[Saved data entries]
*** Begin section ***

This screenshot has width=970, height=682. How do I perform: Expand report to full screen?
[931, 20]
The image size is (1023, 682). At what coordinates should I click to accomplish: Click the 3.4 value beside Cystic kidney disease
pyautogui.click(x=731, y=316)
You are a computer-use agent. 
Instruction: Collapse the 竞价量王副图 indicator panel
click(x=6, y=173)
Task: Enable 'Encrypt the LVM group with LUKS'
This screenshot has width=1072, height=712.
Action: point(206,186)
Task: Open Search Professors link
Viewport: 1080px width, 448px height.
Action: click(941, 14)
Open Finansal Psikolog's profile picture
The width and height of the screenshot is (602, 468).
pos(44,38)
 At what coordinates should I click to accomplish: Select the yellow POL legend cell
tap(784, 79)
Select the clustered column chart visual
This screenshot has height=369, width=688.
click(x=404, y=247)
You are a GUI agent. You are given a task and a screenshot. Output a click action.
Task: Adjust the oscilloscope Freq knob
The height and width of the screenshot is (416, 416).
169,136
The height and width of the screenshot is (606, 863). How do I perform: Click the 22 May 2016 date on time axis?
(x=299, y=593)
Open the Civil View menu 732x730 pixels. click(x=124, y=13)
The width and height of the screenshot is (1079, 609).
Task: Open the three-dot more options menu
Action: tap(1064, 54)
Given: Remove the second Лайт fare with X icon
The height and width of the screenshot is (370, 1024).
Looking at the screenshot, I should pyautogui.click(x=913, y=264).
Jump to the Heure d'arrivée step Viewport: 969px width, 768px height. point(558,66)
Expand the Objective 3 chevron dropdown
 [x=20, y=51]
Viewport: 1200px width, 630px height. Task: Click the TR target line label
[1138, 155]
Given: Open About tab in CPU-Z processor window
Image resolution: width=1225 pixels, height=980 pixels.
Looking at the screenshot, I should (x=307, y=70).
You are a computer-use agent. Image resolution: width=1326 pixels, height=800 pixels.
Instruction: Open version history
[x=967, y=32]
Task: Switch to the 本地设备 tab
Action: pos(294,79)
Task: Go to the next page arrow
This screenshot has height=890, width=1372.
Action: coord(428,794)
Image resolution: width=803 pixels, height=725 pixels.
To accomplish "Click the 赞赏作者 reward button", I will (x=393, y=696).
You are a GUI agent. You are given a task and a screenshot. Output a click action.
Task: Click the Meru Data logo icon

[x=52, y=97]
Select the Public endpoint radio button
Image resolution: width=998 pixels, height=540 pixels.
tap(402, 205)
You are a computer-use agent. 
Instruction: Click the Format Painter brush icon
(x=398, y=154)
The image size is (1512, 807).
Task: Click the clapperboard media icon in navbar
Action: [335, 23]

*** End section ***

## Assignment
For the string "button", go through the entries above and copy each line where it occurs.

## Response
To accomplish "Click the 赞赏作者 reward button", I will (x=393, y=696).
Select the Public endpoint radio button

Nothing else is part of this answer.